─── Provided data

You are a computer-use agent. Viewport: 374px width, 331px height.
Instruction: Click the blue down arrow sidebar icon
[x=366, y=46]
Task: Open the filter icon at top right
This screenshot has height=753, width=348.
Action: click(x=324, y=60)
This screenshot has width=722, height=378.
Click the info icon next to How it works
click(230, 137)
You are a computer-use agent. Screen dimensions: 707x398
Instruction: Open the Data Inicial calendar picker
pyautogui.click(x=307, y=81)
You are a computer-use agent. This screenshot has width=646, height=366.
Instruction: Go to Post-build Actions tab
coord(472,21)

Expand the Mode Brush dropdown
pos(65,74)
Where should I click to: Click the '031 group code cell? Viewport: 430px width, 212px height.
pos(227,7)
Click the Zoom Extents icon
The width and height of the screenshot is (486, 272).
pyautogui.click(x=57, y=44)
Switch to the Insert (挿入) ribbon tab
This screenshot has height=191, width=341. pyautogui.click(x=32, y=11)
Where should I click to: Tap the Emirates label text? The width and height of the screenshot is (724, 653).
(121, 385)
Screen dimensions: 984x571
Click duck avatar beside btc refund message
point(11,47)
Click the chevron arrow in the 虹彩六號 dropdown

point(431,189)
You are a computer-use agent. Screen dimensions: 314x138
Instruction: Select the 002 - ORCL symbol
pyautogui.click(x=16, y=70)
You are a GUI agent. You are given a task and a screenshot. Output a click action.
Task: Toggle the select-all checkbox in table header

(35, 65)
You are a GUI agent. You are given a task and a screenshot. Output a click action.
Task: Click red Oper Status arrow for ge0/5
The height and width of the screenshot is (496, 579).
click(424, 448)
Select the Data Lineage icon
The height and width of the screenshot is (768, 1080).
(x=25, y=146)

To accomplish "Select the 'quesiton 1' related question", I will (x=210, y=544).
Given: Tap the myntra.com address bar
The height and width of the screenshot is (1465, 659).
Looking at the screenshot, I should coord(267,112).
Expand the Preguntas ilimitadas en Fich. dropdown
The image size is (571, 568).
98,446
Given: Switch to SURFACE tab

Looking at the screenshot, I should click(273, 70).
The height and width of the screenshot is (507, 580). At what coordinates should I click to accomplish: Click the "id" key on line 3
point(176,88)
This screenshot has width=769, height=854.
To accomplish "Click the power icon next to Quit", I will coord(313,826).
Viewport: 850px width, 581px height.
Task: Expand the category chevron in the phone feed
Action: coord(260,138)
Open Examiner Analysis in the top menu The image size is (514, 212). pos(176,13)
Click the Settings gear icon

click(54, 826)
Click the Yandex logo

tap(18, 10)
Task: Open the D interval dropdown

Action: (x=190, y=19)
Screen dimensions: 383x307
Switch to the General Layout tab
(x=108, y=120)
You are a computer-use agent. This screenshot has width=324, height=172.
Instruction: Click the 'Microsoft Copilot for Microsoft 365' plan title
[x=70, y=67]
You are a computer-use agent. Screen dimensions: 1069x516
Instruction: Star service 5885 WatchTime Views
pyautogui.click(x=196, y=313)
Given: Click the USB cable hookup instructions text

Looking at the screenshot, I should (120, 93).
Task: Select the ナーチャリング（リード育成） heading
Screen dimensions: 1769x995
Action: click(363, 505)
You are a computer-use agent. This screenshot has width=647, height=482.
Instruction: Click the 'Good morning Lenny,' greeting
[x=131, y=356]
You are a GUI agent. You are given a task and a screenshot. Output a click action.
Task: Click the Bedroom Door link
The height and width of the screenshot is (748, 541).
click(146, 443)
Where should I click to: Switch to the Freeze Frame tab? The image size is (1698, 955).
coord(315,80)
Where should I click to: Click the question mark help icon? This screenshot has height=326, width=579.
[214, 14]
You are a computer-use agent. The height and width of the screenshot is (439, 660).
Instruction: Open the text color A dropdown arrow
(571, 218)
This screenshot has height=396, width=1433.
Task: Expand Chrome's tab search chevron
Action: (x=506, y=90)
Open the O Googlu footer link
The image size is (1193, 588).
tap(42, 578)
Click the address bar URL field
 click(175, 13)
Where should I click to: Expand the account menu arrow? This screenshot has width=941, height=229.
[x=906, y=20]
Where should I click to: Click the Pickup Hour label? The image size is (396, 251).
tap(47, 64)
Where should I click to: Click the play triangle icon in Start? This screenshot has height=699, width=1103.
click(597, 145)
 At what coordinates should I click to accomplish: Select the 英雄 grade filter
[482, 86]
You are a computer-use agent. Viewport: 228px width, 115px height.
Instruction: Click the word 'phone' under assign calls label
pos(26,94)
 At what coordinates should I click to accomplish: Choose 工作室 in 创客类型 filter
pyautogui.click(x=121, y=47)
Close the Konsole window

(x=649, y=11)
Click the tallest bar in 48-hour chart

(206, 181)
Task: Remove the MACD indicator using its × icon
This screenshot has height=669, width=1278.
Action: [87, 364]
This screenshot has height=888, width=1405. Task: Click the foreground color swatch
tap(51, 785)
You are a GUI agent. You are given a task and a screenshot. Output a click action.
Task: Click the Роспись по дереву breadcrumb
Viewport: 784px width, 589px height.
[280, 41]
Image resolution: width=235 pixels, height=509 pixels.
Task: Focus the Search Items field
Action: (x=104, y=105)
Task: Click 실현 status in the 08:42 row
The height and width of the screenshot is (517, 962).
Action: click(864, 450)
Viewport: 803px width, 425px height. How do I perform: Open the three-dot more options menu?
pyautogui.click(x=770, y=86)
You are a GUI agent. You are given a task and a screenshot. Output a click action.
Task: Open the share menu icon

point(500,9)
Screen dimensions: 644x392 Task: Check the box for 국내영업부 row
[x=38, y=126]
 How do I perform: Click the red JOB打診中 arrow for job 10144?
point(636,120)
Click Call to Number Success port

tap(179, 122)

──────

» Requirement: Print out every entry, keeping each one exact.

» Answer section:
You are a computer-use agent. Viewport: 374px width, 331px height.
Instruction: Click the blue down arrow sidebar icon
[x=366, y=46]
Task: Open the filter icon at top right
This screenshot has height=753, width=348.
Action: click(x=324, y=60)
This screenshot has width=722, height=378.
Click the info icon next to How it works
click(230, 137)
You are a computer-use agent. Screen dimensions: 707x398
Instruction: Open the Data Inicial calendar picker
pyautogui.click(x=307, y=81)
You are a computer-use agent. This screenshot has width=646, height=366.
Instruction: Go to Post-build Actions tab
coord(472,21)

Expand the Mode Brush dropdown
pos(65,74)
Where should I click to: Click the '031 group code cell? Viewport: 430px width, 212px height.
pos(227,7)
Click the Zoom Extents icon
The width and height of the screenshot is (486, 272).
pyautogui.click(x=57, y=44)
Switch to the Insert (挿入) ribbon tab
This screenshot has height=191, width=341. pyautogui.click(x=32, y=11)
Where should I click to: Tap the Emirates label text? The width and height of the screenshot is (724, 653).
(121, 385)
Screen dimensions: 984x571
Click duck avatar beside btc refund message
point(11,47)
Click the chevron arrow in the 虹彩六號 dropdown

point(431,189)
You are a computer-use agent. Screen dimensions: 314x138
Instruction: Select the 002 - ORCL symbol
pyautogui.click(x=16, y=70)
You are a GUI agent. You are given a task and a screenshot. Output a click action.
Task: Toggle the select-all checkbox in table header

(35, 65)
You are a GUI agent. You are given a task and a screenshot. Output a click action.
Task: Click red Oper Status arrow for ge0/5
The height and width of the screenshot is (496, 579).
click(424, 448)
Select the Data Lineage icon
The height and width of the screenshot is (768, 1080).
(x=25, y=146)

To accomplish "Select the 'quesiton 1' related question", I will (x=210, y=544).
Given: Tap the myntra.com address bar
The height and width of the screenshot is (1465, 659).
Looking at the screenshot, I should coord(267,112).
Expand the Preguntas ilimitadas en Fich. dropdown
The image size is (571, 568).
98,446
Given: Switch to SURFACE tab

Looking at the screenshot, I should click(273, 70).
The height and width of the screenshot is (507, 580). At what coordinates should I click to accomplish: Click the "id" key on line 3
point(176,88)
This screenshot has width=769, height=854.
To accomplish "Click the power icon next to Quit", I will coord(313,826).
Viewport: 850px width, 581px height.
Task: Expand the category chevron in the phone feed
Action: coord(260,138)
Open Examiner Analysis in the top menu The image size is (514, 212). pos(176,13)
Click the Settings gear icon

click(54, 826)
Click the Yandex logo

tap(18, 10)
Task: Open the D interval dropdown

Action: (x=190, y=19)
Screen dimensions: 383x307
Switch to the General Layout tab
(x=108, y=120)
You are a computer-use agent. This screenshot has width=324, height=172.
Instruction: Click the 'Microsoft Copilot for Microsoft 365' plan title
[x=70, y=67]
You are a computer-use agent. Screen dimensions: 1069x516
Instruction: Star service 5885 WatchTime Views
pyautogui.click(x=196, y=313)
Given: Click the USB cable hookup instructions text

Looking at the screenshot, I should (120, 93).
Task: Select the ナーチャリング（リード育成） heading
Screen dimensions: 1769x995
Action: click(363, 505)
You are a computer-use agent. This screenshot has width=647, height=482.
Instruction: Click the 'Good morning Lenny,' greeting
[x=131, y=356]
You are a GUI agent. You are given a task and a screenshot. Output a click action.
Task: Click the Bedroom Door link
The height and width of the screenshot is (748, 541).
click(146, 443)
Where should I click to: Switch to the Freeze Frame tab? The image size is (1698, 955).
coord(315,80)
Where should I click to: Click the question mark help icon? This screenshot has height=326, width=579.
[214, 14]
You are a computer-use agent. The height and width of the screenshot is (439, 660).
Instruction: Open the text color A dropdown arrow
(571, 218)
This screenshot has height=396, width=1433.
Task: Expand Chrome's tab search chevron
Action: (x=506, y=90)
Open the O Googlu footer link
The image size is (1193, 588).
tap(42, 578)
Click the address bar URL field
 click(175, 13)
Where should I click to: Expand the account menu arrow? This screenshot has width=941, height=229.
[x=906, y=20]
Where should I click to: Click the Pickup Hour label? The image size is (396, 251).
tap(47, 64)
Where should I click to: Click the play triangle icon in Start? This screenshot has height=699, width=1103.
click(597, 145)
 At what coordinates should I click to accomplish: Select the 英雄 grade filter
[482, 86]
You are a computer-use agent. Viewport: 228px width, 115px height.
Instruction: Click the word 'phone' under assign calls label
pos(26,94)
 At what coordinates should I click to accomplish: Choose 工作室 in 创客类型 filter
pyautogui.click(x=121, y=47)
Close the Konsole window

(x=649, y=11)
Click the tallest bar in 48-hour chart

(206, 181)
Task: Remove the MACD indicator using its × icon
This screenshot has height=669, width=1278.
Action: [87, 364]
This screenshot has height=888, width=1405. Task: Click the foreground color swatch
tap(51, 785)
You are a GUI agent. You are given a task and a screenshot. Output a click action.
Task: Click the Роспись по дереву breadcrumb
Viewport: 784px width, 589px height.
[280, 41]
Image resolution: width=235 pixels, height=509 pixels.
Task: Focus the Search Items field
Action: (x=104, y=105)
Task: Click 실현 status in the 08:42 row
The height and width of the screenshot is (517, 962).
Action: click(864, 450)
Viewport: 803px width, 425px height. How do I perform: Open the three-dot more options menu?
pyautogui.click(x=770, y=86)
You are a GUI agent. You are given a task and a screenshot. Output a click action.
Task: Open the share menu icon

point(500,9)
Screen dimensions: 644x392 Task: Check the box for 국내영업부 row
[x=38, y=126]
 How do I perform: Click the red JOB打診中 arrow for job 10144?
point(636,120)
Click Call to Number Success port

tap(179, 122)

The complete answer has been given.